I think I'm having a mid life crisis. When I was younger I thought by this age I'd be settled and doing family life.(40). How naive.
I suffered badly when dp cheated. I walked away with dd and swore I'd never trust another man. Years went by.I concentrated on her/us/career/house etc. Miss Independant. But I realised underneath I was lonely. So i started dating again. Daunted but enjoyed the meeting of new faces. Met some really love men who seemed keen, wanted allthe things a girl wanted to hear. But I wasn't ready to commit. Fear of being hurt stopped me. So I kept it light. Then I met HIM! We just clicked straight away. We talked for hrs. We had passion. We had similar interests but also independant interests. One problem. He lived over an hr away and problem 2. He was hurt by last relationship. So didn't want to get serious. I understood and just went along.
That was a few years ago. We have gone through so much together. dd and himself get on great. But due to work we see each other less now. He is under fierce pressure. I have been so supportive, wanting to see the end of this pressure of work to have a happy normal relationship where we can hopefully shorten the gap between us. I won't up sticks until I know for certain we have a future. But my problem is, I love him, i fear like anyhow what the future holds but i want him by my side. But he still has an attitude that marriage fails. all couples run aground and die after years. I say but we're still here and he replies yes we are. But will change the subject. I have asked him straight out is there a future and he tells me to stop worrying, at the moment work is pressure that he has to focus on. But slowly i'm dying inside. I can't keep the pretence up that I have waited around long enough. I want him but afraid i'm wasting my years. I never thought i'd find love like this again. I look at couples blissfully happy, or even argueing who didn't put out the bins and I'm jealous. They have what I want. I know work comes first. But I don't feel like a priority. He is so bad with his feelings and altough says he loves me and wants to be with me and dd. I don't see actions reflecting that. I think he's afraid of commitment.
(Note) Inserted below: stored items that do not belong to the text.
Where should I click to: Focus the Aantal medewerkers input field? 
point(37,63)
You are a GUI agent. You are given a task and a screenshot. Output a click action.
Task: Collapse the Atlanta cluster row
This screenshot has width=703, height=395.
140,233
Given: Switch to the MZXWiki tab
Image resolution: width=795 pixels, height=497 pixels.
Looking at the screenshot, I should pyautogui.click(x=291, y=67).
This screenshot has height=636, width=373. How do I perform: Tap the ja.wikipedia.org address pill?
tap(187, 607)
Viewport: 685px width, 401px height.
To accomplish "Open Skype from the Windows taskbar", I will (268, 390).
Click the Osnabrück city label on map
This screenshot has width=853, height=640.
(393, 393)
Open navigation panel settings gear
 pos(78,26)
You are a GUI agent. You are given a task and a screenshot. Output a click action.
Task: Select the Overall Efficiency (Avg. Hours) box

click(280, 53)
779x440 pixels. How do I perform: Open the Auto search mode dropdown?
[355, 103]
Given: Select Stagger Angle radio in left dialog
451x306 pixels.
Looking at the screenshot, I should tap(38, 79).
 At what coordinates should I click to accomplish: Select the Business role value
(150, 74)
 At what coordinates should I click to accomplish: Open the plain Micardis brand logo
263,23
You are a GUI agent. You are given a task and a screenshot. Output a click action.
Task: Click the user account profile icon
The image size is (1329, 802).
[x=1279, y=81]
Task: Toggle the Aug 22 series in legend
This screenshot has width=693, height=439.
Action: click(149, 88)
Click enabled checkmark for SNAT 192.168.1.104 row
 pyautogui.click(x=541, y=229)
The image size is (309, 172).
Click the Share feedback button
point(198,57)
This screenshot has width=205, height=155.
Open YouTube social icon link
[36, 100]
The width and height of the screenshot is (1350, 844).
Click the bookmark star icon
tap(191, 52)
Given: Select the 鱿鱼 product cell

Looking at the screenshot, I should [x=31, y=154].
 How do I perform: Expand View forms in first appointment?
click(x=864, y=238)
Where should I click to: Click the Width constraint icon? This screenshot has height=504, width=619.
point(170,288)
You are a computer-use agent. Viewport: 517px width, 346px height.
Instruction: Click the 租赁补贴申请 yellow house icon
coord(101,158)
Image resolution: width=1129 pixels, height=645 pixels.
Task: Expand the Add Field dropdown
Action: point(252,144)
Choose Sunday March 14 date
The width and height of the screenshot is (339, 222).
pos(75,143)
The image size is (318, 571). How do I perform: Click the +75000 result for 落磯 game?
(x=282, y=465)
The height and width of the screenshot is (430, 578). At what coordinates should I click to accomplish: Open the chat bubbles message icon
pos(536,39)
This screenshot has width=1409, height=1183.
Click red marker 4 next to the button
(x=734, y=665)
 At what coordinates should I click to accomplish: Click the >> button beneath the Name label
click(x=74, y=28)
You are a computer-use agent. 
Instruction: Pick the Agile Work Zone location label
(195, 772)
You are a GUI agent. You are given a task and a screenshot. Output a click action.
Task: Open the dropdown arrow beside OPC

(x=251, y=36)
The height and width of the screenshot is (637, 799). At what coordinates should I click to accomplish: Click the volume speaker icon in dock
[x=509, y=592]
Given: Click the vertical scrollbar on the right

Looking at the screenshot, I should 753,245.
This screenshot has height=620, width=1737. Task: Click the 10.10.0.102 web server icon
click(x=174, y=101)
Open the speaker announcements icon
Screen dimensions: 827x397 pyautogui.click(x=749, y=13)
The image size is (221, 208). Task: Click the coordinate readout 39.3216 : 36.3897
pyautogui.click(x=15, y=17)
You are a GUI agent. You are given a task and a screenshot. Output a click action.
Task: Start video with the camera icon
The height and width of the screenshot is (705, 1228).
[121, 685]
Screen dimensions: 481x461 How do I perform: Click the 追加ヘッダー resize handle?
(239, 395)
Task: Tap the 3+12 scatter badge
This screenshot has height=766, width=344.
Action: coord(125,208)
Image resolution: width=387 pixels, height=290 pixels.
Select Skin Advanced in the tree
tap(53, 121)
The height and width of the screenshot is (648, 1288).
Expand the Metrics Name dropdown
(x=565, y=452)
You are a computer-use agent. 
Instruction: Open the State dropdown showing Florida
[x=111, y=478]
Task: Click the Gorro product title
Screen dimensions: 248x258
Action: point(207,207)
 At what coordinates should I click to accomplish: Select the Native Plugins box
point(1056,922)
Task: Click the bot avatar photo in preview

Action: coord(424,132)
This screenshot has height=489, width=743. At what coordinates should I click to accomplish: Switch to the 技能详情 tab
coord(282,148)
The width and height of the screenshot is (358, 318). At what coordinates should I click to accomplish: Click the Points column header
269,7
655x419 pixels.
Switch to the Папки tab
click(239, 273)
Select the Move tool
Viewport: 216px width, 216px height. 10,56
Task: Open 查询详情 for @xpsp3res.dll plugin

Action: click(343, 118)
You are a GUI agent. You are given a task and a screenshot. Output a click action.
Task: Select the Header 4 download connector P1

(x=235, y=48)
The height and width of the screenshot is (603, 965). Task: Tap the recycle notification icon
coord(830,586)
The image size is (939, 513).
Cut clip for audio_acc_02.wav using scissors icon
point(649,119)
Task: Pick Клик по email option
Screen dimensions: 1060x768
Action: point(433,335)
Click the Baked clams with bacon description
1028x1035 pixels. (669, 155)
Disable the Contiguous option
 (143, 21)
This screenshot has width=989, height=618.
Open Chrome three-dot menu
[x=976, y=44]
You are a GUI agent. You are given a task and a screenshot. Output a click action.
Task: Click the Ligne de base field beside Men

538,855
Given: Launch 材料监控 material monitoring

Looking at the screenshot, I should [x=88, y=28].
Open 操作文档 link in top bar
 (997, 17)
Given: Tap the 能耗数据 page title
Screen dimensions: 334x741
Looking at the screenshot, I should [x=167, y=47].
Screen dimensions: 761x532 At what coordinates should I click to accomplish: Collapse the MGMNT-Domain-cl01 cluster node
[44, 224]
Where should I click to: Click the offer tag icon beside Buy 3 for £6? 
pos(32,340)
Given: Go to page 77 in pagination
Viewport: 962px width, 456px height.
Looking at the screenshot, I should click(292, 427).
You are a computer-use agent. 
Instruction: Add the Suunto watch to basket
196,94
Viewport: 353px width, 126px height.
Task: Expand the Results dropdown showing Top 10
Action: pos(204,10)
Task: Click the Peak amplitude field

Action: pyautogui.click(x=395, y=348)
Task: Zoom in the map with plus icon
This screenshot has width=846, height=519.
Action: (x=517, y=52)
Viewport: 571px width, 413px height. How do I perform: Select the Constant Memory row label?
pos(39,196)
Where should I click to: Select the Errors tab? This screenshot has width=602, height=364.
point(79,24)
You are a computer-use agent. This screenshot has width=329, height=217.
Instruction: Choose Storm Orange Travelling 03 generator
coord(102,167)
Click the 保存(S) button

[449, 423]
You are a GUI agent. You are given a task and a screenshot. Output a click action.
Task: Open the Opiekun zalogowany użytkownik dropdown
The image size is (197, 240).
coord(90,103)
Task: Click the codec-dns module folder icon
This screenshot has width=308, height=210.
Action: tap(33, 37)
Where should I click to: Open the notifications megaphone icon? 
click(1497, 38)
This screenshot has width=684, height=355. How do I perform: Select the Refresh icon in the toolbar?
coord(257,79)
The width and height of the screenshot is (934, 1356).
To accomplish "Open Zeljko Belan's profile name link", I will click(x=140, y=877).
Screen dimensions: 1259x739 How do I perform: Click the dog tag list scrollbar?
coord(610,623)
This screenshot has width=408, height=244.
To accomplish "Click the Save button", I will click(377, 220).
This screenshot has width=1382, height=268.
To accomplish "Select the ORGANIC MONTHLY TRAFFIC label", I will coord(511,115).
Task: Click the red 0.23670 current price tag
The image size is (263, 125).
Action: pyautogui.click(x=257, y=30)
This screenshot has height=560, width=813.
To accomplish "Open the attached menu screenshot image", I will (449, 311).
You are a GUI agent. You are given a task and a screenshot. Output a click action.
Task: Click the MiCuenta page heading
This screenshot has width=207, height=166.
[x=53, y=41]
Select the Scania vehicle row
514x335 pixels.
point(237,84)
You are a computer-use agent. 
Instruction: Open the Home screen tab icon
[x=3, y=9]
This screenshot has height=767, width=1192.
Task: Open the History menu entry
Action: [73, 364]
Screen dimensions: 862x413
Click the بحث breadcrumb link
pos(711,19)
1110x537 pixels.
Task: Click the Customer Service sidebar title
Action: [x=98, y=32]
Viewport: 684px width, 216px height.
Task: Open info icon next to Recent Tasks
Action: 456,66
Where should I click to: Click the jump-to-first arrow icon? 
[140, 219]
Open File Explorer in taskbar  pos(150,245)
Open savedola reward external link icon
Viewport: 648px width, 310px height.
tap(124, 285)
Any advice. Do men change? I know he has changed hugely in his attitude about relationships since me but I'm not sure enough to want to commit fully. And if he can't they I haveto leave. He knows this and it doesn't help the relationship. But I don't want to waste more years with someone and find myself old and resentful. I'm so unhappy and just want our future to be seen in the present. I can't htink properly and it is in my head daily. When he goes back home it hits me again and I feel my life is empty and I'm being used. All negative thoughts that are bringing me down and certainly not helping the relationship. Dont know what to do. Any advice?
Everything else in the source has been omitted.